Looks like this race is going to be thrown away by dumb primary voters.

A guy from St. Louis, Missouri who only came into the district a few months before his campaign has zero chance in hell of winning a district in Kansas.
sigh, no, he is favored to win because this district is the most D friendly district, trended D hard in both 2012 and 2016, is being impacted by a large blue wave, has the lowest approvals for Trump in the state of KS, and has a rather average, not noticeable incumbent, not to mention the likely close race for governor.
I really doubt that the issue will really play well, as carpetbaggers do have a pretty good shot at winning elections. Usually, it needs something else, like the original state being from the coast, or the guy previously working for big money there, but he just lived in the neighboring state, not really anything there.

He lived on the other side of the state. Also, out of state carpetbaggers can only win if other fundamentals aren’t only in their favour, but hugely so.

Alex Mooney still does like 20 points worse than the top of the ticket as an incumbent in deep red WV-02, and he barely won in 2014. McClintock nearly lost in 2008 in a McCain +10 seat with zero Democratic ancestry.

If Welder is such a great candidate, then why are Republican donors meddling to try to get him as their opponent?

Quite simple, its because hes a socialist, and "pundit knowledge" says that socialists cant win in Red states.

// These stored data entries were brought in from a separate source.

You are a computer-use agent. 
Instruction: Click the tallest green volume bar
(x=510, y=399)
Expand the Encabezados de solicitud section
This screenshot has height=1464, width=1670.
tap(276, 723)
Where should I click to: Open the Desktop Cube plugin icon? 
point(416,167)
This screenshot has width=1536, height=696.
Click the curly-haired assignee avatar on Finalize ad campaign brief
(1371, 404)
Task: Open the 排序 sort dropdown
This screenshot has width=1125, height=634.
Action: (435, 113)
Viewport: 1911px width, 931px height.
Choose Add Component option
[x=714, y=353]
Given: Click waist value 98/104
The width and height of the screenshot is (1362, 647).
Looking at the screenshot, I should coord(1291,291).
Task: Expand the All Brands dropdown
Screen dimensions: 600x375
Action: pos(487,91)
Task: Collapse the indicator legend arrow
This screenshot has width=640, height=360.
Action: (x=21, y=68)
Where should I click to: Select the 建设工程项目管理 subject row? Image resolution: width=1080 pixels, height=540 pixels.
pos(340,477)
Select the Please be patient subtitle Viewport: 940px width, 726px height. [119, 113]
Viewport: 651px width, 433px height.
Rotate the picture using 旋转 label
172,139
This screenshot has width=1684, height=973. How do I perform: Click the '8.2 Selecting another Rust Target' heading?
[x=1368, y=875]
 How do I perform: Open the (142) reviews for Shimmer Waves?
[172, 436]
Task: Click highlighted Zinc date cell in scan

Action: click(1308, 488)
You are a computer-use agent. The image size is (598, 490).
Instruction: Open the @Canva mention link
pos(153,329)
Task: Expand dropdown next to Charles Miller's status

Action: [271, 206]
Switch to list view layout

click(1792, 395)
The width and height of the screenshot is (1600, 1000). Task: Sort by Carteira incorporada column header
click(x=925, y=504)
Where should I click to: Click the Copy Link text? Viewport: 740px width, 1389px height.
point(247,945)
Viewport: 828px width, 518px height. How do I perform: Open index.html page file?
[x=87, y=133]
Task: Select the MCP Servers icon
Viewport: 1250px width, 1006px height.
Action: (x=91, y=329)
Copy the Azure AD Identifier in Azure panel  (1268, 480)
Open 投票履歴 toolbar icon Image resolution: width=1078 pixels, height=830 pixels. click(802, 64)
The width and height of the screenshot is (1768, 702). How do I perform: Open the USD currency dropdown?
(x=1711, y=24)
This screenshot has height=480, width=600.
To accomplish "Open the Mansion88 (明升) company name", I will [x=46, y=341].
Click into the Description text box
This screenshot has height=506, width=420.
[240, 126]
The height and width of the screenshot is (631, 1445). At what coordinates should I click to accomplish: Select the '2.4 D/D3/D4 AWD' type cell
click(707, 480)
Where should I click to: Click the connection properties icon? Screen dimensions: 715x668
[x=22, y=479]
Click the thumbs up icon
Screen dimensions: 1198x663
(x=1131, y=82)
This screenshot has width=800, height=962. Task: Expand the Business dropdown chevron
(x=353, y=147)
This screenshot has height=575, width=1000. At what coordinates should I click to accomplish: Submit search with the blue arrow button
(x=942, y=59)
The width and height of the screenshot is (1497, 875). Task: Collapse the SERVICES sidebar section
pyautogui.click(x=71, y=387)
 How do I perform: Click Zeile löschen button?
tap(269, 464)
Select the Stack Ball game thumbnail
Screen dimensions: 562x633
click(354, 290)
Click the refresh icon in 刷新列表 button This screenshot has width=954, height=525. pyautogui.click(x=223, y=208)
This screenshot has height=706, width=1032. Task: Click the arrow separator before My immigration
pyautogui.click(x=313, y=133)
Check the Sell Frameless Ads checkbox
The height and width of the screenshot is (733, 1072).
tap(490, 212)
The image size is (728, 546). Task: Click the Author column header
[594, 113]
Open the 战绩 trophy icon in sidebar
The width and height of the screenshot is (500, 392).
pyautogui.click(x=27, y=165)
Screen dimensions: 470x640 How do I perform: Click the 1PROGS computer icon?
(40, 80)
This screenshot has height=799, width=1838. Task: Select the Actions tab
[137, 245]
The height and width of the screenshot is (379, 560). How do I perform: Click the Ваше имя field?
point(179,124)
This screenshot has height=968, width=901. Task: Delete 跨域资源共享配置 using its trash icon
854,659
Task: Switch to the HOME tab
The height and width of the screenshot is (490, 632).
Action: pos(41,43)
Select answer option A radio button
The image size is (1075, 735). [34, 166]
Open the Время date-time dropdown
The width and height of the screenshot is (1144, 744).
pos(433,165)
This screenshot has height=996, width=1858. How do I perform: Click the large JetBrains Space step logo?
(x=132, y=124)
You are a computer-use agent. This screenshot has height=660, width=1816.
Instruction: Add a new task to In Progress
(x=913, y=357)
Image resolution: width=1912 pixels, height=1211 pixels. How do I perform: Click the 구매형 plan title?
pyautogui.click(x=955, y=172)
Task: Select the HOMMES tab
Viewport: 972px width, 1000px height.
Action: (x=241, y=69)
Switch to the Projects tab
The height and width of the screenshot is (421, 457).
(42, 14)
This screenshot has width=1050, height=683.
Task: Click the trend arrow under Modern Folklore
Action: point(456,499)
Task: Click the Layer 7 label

Carpetbagging itself is not a large issue for voters. Many of our current reps and dem candidates are carpetbaggers, and no one, on this site, or on the field, seems to have a problem with it. To illustrate this, ill use Morrisey. He carpetbagged from NJ to be the AG for WV, and won, unseating a long time Dem incumbent, even while Manchin cruised. In this senate race, the problem WV voters have with him is not that hes from NJ, its that he worked and took money from Big Pharma. Manchin has paired the two up to make Morrisey look like a Coastal Elite who doesnt care about WV. Its not the carpetbagging issue that gets voters, its the healthcare one. Using the carpetbagging just amplifies it, not creates it.

And to disprove your examples. The seat of WV-02 is the most partisan D seat in WV. It has the highest ceiling of all three districts. Alex had trouble not because of CBing, but because the seat had many partisan Ds in it. Trump preformed the worst in this seat as well. WV-03, while having the D base, is not partisan, allowing Ojeda and Trump to win, by large margins if we are talking about Trump.

And with the McClintock one, his opponent, Charlie Brown(yes, that is his name), ran in 2006 and had great name rec. He lost 45-55. In that case, it would make sense that without an incumbent and a larger D wave election, Charlie would overpreform. It was not McClintock's weaknesses, but Brown's strengths.

So, to sum up. They want Welder cause hes socialist, carpetbagger is not effective unless using it to pair with a larger, more important issue, and not every election is as it seems.


Y'all will take any progressive and social Democrat and proclaim him a socialist hero if he's endorsed by Bernie. Your own punditry is starting to look seriously biased.

Well, thats what he calls himself. Self-described Socialist. Of course hes a social democrat, but thats what he calls himself, and thats what will be used against him.